To a small-market team like the Indians, Encarnacion represented a rare opportunity to acquire an established middle-of-the-order bat at a price they could afford. The big-market Red Sox, on the other hand, had to view the cost of Encarnacion through different terms – primarily financial, and secondarily in potential future amateur talent acquisitions – leading them to choose another path for the next three years.

In this area, it appears that the Sox wanted to retain flexibility to determine whether players like Sam Travis and Rafael Devers can start to repopulate the roster with young, talented, low-cost options who allow them to chase the free agent big fish of future classes. For now, at least in the team’s eyes, that meant passing on Encarnacion, even at a cost that fell short of what anyone anticipated at the start of the offseason.

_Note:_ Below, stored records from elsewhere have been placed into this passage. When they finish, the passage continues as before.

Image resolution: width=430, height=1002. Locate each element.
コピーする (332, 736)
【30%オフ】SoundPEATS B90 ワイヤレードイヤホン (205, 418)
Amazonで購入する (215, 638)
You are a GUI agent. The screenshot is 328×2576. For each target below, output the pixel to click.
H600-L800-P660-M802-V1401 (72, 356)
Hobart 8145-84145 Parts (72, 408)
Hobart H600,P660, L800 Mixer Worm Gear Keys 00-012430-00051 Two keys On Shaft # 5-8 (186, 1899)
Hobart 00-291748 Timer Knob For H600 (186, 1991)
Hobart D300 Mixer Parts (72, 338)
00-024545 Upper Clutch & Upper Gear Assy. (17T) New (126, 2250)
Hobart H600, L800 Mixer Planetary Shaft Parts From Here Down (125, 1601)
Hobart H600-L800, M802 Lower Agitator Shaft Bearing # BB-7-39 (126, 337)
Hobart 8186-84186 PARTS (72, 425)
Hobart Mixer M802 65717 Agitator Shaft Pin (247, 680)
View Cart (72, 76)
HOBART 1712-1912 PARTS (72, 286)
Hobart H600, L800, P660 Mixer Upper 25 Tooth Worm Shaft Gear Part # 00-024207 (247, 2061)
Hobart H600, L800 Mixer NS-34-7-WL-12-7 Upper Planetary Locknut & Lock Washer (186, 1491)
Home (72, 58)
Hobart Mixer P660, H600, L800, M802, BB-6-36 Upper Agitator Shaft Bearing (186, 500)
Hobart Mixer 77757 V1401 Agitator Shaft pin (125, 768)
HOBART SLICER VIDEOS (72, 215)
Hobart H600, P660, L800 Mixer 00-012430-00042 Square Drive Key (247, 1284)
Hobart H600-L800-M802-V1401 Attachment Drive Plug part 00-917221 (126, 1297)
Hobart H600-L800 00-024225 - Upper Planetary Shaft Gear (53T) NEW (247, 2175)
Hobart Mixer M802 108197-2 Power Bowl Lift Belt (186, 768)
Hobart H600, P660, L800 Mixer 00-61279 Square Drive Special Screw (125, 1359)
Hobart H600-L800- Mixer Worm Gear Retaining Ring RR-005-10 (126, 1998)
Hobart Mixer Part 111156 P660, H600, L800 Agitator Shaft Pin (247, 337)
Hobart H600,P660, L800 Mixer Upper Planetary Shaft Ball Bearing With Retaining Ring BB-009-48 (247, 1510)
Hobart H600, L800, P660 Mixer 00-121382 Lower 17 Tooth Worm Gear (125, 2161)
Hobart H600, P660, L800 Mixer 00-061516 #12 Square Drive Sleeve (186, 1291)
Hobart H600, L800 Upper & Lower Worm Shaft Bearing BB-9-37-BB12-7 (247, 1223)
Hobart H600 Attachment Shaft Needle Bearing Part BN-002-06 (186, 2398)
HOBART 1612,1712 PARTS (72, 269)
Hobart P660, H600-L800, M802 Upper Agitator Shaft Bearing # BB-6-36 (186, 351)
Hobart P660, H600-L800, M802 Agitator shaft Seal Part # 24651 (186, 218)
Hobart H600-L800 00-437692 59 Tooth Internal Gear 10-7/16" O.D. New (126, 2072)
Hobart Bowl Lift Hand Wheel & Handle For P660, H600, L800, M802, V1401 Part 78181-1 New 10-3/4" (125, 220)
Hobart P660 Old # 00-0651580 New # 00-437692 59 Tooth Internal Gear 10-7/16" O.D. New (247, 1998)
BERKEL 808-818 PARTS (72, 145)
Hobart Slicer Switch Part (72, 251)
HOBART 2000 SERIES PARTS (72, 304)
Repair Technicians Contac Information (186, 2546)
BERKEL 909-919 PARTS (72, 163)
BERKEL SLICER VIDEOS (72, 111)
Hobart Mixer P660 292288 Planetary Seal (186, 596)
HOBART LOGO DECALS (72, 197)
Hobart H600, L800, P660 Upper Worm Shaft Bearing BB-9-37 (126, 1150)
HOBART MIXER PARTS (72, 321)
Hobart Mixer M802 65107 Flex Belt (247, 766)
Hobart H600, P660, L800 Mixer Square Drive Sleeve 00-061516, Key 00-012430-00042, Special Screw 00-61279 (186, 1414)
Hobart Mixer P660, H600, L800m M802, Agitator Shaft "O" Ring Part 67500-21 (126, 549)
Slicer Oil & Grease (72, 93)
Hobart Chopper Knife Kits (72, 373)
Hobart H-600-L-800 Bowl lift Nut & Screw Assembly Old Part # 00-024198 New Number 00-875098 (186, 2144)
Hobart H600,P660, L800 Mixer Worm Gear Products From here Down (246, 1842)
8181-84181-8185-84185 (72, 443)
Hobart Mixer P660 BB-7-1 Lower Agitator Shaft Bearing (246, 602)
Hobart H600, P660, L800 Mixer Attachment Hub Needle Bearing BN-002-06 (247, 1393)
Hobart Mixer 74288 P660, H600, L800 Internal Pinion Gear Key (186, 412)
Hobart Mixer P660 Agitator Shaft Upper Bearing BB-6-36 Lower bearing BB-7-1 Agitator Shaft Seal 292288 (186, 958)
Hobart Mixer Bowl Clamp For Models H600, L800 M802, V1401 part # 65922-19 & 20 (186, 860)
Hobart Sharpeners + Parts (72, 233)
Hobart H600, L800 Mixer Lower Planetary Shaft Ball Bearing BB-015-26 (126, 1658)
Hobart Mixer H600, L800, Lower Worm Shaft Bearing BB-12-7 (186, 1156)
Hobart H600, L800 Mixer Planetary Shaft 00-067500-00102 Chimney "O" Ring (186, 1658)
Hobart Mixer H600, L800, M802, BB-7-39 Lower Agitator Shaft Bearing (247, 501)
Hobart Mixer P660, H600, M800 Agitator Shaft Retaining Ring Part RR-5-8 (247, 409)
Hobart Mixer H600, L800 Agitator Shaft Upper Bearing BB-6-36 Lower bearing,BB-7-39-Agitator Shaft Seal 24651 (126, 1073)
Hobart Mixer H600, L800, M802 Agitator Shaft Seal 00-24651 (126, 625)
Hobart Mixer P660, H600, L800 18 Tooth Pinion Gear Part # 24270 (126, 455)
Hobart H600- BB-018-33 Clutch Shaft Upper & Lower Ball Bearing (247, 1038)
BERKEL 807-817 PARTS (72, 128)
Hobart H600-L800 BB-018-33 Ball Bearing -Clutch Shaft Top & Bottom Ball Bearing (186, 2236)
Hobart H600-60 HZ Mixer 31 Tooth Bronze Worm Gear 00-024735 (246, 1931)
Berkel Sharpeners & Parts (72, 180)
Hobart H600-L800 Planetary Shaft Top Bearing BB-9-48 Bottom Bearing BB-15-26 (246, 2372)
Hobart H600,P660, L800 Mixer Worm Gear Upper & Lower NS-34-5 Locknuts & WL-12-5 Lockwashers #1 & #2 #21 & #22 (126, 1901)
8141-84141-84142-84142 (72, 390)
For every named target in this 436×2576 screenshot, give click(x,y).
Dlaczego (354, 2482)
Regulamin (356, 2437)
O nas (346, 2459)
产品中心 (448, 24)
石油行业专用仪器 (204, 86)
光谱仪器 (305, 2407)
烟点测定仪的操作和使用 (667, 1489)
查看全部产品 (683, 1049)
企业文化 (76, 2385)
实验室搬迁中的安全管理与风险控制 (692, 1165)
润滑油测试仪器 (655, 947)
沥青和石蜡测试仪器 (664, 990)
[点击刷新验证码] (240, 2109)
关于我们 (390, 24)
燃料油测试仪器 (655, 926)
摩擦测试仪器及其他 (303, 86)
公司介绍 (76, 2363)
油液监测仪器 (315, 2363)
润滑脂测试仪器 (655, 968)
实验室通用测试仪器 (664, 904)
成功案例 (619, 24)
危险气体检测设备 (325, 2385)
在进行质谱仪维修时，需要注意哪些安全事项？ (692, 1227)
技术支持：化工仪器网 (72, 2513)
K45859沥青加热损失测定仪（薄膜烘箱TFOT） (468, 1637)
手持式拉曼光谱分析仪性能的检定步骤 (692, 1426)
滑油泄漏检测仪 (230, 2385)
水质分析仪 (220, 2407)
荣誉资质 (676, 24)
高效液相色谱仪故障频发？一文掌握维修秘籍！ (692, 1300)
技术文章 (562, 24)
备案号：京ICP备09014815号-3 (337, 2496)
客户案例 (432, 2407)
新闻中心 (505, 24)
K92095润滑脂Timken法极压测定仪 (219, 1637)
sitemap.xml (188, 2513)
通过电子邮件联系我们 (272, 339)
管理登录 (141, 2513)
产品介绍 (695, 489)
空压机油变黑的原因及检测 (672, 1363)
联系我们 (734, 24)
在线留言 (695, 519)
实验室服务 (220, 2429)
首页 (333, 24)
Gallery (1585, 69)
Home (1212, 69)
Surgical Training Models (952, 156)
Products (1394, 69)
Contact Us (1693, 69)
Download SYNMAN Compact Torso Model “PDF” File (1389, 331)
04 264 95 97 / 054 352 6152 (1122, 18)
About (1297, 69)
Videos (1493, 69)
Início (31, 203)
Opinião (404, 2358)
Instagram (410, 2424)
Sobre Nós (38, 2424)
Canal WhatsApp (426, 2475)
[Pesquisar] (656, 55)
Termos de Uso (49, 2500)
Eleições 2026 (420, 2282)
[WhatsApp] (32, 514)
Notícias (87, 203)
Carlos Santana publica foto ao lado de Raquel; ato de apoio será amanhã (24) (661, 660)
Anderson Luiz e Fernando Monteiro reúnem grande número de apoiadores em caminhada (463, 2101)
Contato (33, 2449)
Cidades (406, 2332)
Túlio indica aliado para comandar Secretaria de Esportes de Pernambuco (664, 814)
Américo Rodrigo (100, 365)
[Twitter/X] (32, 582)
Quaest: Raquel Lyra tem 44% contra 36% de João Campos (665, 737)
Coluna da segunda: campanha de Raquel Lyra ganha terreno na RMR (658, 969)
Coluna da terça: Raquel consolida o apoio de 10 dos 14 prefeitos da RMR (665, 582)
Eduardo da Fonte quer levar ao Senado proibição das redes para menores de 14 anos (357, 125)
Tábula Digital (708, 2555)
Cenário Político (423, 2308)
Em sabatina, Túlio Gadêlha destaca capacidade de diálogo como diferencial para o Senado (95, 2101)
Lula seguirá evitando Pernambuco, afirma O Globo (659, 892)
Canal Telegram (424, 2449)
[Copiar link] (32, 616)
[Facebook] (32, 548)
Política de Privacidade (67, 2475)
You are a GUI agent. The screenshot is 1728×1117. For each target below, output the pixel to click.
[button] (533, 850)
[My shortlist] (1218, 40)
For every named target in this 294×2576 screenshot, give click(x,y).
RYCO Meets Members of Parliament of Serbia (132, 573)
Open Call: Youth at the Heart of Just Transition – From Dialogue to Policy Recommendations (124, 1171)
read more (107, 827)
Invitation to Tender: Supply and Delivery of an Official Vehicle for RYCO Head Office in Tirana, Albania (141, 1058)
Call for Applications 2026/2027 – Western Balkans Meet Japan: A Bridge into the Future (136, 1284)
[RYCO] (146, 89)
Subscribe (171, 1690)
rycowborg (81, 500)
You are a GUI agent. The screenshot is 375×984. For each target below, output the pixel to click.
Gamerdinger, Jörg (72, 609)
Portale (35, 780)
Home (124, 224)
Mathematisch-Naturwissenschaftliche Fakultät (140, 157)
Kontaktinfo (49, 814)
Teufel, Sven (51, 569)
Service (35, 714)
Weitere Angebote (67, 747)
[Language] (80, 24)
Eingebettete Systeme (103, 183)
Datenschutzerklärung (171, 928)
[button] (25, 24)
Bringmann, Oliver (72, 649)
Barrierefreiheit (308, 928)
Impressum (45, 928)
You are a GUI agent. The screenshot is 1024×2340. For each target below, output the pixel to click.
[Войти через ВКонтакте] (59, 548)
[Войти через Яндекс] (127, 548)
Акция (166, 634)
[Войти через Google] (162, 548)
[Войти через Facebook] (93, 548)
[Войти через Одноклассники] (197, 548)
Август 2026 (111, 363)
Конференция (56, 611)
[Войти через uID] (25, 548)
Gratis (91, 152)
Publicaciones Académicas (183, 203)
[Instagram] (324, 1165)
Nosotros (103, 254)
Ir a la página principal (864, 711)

Whether that proves wisdom or folly will take years to determine, depending upon: The relative success of the Red Sox and Indians this year, how aggressively the Sox pursue free agents in the next two winters, the eventual performance of the Sox’ 2017 first-round pick, and the big league timetables of players like Travis and Devers. Nonetheless, the resolution of those variables will all circle back to an unexpected starting point: The Indians felt Encarnacion represented an unusually affordable commodity, while the Red Sox deemed him too dear an asset.